[Opening Records for processing section]

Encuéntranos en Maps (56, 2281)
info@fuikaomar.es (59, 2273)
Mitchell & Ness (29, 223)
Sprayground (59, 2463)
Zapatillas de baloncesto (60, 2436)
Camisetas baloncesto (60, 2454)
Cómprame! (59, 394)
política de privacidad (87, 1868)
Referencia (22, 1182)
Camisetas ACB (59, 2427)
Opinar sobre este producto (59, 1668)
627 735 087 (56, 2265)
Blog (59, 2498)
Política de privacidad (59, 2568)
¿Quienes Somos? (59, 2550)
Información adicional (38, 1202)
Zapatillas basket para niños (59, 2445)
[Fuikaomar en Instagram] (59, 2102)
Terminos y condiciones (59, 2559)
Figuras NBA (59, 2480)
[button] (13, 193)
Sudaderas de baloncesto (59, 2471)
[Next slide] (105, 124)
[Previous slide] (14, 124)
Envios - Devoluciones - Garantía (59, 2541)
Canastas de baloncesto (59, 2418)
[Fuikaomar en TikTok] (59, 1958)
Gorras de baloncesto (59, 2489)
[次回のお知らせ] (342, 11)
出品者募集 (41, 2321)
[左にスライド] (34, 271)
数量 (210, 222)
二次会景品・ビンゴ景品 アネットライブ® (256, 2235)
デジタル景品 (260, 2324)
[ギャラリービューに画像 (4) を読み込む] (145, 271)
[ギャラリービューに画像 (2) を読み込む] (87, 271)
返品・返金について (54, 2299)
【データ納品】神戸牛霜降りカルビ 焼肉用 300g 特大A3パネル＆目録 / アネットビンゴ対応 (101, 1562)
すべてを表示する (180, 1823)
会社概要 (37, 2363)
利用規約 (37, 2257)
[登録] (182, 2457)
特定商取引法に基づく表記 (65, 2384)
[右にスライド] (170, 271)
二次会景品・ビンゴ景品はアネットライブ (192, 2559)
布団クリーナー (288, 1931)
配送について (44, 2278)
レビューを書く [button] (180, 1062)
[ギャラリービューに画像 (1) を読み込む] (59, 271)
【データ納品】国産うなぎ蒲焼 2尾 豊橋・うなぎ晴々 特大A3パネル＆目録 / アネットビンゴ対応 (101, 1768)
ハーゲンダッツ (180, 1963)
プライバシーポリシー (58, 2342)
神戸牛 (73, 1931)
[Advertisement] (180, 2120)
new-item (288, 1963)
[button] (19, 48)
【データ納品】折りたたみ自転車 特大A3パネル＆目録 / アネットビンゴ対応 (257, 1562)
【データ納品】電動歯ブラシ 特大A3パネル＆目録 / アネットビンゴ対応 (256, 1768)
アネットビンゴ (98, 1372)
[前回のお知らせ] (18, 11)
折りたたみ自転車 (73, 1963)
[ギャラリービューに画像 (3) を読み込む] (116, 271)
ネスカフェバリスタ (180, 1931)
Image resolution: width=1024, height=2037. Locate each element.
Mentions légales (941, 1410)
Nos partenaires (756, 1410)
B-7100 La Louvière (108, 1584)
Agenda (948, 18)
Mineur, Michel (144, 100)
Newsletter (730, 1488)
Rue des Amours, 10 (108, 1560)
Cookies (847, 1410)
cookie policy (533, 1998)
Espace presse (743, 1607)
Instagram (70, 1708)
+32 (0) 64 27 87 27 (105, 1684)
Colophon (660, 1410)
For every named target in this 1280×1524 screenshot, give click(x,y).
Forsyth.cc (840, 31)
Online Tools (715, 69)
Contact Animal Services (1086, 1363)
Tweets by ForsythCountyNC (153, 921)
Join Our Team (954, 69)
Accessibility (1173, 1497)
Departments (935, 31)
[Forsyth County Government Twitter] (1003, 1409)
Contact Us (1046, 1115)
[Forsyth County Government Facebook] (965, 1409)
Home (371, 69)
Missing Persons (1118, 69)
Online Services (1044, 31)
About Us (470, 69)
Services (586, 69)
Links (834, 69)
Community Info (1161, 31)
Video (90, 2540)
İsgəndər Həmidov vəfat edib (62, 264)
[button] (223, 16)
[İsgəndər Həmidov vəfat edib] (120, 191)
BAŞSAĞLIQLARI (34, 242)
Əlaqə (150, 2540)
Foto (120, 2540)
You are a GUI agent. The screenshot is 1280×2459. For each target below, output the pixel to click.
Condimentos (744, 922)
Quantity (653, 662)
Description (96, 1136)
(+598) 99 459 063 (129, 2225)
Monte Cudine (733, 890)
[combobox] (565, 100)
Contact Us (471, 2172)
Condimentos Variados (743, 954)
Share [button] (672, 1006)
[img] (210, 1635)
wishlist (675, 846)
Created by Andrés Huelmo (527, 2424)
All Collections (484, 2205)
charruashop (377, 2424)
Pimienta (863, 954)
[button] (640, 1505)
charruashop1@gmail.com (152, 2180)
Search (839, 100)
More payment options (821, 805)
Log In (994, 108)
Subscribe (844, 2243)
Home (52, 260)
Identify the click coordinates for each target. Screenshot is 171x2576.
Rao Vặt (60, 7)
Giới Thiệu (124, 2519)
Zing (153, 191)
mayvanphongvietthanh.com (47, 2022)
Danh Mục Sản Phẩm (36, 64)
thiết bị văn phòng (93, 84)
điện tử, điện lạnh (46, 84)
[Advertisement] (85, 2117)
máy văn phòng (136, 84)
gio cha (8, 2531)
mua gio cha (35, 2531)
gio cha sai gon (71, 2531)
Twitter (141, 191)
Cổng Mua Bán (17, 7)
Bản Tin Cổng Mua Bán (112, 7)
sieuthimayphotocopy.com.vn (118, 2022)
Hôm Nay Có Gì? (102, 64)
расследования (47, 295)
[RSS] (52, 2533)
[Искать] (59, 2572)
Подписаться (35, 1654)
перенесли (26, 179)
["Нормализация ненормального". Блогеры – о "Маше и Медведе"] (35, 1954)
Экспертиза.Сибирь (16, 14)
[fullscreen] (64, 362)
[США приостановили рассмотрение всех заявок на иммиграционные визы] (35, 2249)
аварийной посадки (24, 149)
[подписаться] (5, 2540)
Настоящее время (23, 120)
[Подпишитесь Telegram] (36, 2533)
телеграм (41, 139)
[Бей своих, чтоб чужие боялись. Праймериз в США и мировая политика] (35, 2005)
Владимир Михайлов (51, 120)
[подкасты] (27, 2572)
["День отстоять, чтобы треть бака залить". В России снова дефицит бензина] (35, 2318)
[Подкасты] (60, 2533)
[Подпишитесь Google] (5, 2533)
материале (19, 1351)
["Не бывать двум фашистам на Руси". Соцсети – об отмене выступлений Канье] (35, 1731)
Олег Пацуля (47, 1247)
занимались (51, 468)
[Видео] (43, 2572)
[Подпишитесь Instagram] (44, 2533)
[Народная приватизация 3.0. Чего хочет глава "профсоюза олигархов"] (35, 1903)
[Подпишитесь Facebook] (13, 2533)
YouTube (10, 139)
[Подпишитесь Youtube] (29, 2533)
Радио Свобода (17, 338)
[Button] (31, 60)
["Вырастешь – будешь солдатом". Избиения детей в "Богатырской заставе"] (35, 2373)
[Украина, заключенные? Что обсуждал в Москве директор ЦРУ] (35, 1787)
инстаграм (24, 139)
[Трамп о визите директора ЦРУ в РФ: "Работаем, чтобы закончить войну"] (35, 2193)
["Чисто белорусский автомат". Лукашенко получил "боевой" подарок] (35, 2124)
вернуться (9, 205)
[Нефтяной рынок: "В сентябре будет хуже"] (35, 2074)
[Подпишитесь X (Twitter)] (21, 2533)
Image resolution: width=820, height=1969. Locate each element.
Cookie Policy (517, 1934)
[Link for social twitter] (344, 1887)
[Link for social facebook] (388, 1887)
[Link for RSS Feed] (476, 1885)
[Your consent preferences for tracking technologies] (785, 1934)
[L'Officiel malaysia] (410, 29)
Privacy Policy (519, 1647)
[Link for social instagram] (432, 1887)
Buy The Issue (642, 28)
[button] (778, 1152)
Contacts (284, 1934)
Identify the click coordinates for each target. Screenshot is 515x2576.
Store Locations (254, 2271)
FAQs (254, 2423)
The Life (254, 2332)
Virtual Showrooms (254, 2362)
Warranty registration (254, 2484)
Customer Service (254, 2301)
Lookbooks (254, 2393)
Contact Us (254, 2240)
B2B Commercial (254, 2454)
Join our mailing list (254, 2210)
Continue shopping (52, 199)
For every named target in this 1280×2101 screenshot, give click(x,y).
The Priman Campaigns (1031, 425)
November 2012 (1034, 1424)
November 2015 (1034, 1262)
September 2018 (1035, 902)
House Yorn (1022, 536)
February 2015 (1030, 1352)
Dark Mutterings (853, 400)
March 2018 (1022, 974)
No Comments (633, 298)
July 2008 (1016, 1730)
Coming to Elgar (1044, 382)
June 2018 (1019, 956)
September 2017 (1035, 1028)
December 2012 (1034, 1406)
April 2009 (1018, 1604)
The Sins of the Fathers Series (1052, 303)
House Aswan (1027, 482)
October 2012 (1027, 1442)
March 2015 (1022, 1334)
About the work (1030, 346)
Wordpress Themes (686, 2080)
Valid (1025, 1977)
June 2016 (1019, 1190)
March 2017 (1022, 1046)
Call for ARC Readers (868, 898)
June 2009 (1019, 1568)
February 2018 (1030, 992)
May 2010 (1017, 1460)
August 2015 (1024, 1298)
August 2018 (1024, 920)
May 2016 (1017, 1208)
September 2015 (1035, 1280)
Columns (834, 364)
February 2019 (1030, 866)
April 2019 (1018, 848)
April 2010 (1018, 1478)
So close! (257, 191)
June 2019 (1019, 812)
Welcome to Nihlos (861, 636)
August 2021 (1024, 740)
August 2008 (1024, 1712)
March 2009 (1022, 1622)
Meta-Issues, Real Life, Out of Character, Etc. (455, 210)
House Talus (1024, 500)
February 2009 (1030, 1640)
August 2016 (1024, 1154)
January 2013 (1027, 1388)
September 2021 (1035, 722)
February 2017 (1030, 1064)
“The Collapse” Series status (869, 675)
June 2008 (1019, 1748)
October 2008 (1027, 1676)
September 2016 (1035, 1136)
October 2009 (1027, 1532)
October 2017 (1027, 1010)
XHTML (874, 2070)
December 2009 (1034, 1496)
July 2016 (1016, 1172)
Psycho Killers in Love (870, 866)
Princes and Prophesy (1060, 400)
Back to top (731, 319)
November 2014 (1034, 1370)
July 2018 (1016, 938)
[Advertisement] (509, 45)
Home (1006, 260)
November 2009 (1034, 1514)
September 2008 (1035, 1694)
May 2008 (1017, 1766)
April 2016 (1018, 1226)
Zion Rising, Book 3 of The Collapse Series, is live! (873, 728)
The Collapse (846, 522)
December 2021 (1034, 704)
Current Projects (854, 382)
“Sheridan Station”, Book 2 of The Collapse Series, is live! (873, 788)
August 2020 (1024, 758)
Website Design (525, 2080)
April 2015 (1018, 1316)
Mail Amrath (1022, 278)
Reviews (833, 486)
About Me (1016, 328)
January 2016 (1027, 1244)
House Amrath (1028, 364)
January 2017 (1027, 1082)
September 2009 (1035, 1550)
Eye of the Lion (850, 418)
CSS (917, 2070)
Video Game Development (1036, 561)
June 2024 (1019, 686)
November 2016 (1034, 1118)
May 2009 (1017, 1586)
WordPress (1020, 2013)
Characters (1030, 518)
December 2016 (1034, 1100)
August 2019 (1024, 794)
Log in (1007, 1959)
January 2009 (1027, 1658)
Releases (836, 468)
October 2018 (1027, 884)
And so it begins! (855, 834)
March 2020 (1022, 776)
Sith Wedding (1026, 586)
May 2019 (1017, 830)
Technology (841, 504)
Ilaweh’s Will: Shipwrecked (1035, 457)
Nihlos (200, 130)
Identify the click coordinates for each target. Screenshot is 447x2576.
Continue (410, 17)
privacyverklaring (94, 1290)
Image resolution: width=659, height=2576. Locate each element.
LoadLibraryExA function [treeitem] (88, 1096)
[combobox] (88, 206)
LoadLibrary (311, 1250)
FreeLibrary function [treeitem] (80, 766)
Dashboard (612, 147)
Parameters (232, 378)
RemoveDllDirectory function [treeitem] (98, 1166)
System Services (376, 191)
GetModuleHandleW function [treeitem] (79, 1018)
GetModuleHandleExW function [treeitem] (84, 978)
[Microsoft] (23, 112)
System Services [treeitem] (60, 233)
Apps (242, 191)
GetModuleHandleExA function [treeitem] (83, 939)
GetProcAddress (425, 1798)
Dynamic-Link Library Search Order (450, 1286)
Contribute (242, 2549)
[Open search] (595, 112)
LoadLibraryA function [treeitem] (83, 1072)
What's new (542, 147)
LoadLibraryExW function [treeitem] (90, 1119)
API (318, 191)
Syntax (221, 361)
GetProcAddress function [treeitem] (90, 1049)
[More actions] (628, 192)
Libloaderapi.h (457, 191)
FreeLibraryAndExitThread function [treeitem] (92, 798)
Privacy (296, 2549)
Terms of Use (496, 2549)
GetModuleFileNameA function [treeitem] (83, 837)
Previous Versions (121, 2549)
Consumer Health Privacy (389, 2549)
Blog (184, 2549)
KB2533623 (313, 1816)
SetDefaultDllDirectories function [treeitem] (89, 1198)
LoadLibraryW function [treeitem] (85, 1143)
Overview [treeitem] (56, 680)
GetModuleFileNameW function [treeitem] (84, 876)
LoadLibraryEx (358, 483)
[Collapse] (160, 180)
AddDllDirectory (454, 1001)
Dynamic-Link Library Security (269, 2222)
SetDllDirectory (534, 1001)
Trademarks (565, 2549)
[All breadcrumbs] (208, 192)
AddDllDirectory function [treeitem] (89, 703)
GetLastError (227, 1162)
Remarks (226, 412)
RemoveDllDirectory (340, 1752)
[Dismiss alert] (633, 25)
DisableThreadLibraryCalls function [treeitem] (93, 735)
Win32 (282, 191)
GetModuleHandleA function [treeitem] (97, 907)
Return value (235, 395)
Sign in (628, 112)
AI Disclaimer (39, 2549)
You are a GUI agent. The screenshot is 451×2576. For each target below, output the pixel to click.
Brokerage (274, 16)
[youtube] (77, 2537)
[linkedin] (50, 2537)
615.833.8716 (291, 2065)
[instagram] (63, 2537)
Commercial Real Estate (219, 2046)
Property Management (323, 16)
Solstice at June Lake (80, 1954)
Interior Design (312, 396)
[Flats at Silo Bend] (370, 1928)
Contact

[Closing Records for processing section]

Reproduce exactly the entries above, limited to the lines from the one with "September 2018 (1035, 902)" through the one with "January 2017 (1027, 1082)", both included.

Response to this task:
September 2018 (1035, 902)
House Yorn (1022, 536)
February 2015 (1030, 1352)
Dark Mutterings (853, 400)
March 2018 (1022, 974)
No Comments (633, 298)
July 2008 (1016, 1730)
Coming to Elgar (1044, 382)
June 2018 (1019, 956)
September 2017 (1035, 1028)
December 2012 (1034, 1406)
April 2009 (1018, 1604)
The Sins of the Fathers Series (1052, 303)
House Aswan (1027, 482)
October 2012 (1027, 1442)
March 2015 (1022, 1334)
About the work (1030, 346)
Wordpress Themes (686, 2080)
Valid (1025, 1977)
June 2016 (1019, 1190)
March 2017 (1022, 1046)
Call for ARC Readers (868, 898)
June 2009 (1019, 1568)
February 2018 (1030, 992)
May 2010 (1017, 1460)
August 2015 (1024, 1298)
August 2018 (1024, 920)
May 2016 (1017, 1208)
September 2015 (1035, 1280)
Columns (834, 364)
February 2019 (1030, 866)
April 2019 (1018, 848)
April 2010 (1018, 1478)
So close! (257, 191)
June 2019 (1019, 812)
Welcome to Nihlos (861, 636)
August 2021 (1024, 740)
August 2008 (1024, 1712)
March 2009 (1022, 1622)
Meta-Issues, Real Life, Out of Character, Etc. (455, 210)
House Talus (1024, 500)
February 2009 (1030, 1640)
August 2016 (1024, 1154)
January 2013 (1027, 1388)
September 2021 (1035, 722)
February 2017 (1030, 1064)
“The Collapse” Series status (869, 675)
June 2008 (1019, 1748)
October 2008 (1027, 1676)
September 2016 (1035, 1136)
October 2009 (1027, 1532)
October 2017 (1027, 1010)
XHTML (874, 2070)
December 2009 (1034, 1496)
July 2016 (1016, 1172)
Psycho Killers in Love (870, 866)
Princes and Prophesy (1060, 400)
Back to top (731, 319)
November 2014 (1034, 1370)
July 2018 (1016, 938)
[Advertisement] (509, 45)
Home (1006, 260)
November 2009 (1034, 1514)
September 2008 (1035, 1694)
May 2008 (1017, 1766)
April 2016 (1018, 1226)
Zion Rising, Book 3 of The Collapse Series, is live! (873, 728)
The Collapse (846, 522)
December 2021 (1034, 704)
Current Projects (854, 382)
“Sheridan Station”, Book 2 of The Collapse Series, is live! (873, 788)
August 2020 (1024, 758)
Website Design (525, 2080)
April 2015 (1018, 1316)
Mail Amrath (1022, 278)
Reviews (833, 486)
About Me (1016, 328)
January 2016 (1027, 1244)
House Amrath (1028, 364)
January 2017 (1027, 1082)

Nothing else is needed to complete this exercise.